=== Problem details ===
Please reproduce the line containing "Given: Jump to today via I dag link" and every line after it in the records below, exactly and with nothing else.

++++ Given entries ++++

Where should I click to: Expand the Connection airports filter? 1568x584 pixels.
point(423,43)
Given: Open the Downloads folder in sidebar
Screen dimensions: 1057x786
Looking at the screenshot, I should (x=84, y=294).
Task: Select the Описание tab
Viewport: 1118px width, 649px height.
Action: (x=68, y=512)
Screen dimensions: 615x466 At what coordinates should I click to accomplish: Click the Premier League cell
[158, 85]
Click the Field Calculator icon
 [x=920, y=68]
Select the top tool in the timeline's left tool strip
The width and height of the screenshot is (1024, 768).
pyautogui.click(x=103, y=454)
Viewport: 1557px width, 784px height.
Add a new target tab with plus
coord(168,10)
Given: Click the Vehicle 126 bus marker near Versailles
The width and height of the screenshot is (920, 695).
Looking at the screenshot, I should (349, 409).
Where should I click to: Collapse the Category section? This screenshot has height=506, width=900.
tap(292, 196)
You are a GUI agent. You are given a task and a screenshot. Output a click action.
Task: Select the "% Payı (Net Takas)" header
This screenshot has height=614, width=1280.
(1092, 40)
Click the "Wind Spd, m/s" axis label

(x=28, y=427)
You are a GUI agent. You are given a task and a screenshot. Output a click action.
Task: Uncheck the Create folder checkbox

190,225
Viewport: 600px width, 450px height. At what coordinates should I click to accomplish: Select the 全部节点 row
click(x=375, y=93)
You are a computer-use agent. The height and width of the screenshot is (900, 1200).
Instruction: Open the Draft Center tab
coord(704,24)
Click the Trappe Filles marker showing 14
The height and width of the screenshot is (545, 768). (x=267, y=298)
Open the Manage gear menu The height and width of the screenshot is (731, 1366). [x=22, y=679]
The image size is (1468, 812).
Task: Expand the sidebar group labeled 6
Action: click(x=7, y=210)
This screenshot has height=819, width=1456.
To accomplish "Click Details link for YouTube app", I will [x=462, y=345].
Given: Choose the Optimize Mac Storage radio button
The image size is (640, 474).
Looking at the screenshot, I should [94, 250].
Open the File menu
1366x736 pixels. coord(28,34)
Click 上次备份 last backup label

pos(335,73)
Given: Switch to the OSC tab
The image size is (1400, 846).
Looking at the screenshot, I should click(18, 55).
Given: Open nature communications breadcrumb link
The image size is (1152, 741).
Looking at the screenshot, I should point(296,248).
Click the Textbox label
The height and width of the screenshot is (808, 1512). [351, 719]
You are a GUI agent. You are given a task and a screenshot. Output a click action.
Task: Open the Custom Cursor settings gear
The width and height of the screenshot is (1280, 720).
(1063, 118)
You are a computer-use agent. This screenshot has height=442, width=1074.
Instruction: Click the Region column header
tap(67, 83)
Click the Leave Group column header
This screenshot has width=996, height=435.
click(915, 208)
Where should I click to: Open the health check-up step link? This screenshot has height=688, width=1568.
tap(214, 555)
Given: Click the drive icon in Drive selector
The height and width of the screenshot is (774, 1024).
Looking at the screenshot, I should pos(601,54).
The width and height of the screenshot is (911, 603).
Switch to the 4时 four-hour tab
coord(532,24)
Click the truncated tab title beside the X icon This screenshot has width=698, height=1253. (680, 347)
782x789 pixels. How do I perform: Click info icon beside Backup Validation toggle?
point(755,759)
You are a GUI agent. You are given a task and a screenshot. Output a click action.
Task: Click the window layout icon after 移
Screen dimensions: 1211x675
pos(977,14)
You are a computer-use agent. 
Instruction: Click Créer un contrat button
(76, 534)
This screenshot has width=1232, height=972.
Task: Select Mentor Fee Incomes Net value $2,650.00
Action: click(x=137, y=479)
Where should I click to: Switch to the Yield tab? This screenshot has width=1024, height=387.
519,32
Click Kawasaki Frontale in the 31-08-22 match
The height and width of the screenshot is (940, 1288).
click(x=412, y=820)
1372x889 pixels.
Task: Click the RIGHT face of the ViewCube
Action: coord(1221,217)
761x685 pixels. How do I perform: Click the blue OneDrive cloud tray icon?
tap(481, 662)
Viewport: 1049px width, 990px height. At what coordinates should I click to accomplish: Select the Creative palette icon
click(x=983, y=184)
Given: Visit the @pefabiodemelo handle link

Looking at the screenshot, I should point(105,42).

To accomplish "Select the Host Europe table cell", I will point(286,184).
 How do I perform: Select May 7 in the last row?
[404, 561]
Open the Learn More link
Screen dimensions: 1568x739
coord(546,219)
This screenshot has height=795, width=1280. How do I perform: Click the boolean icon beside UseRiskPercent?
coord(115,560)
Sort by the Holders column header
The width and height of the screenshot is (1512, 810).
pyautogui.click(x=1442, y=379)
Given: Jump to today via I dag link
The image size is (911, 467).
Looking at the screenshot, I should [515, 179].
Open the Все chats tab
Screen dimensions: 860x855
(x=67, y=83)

++++

=== Response area ===
Given: Jump to today via I dag link
The image size is (911, 467).
Looking at the screenshot, I should [515, 179].
Open the Все chats tab
Screen dimensions: 860x855
(x=67, y=83)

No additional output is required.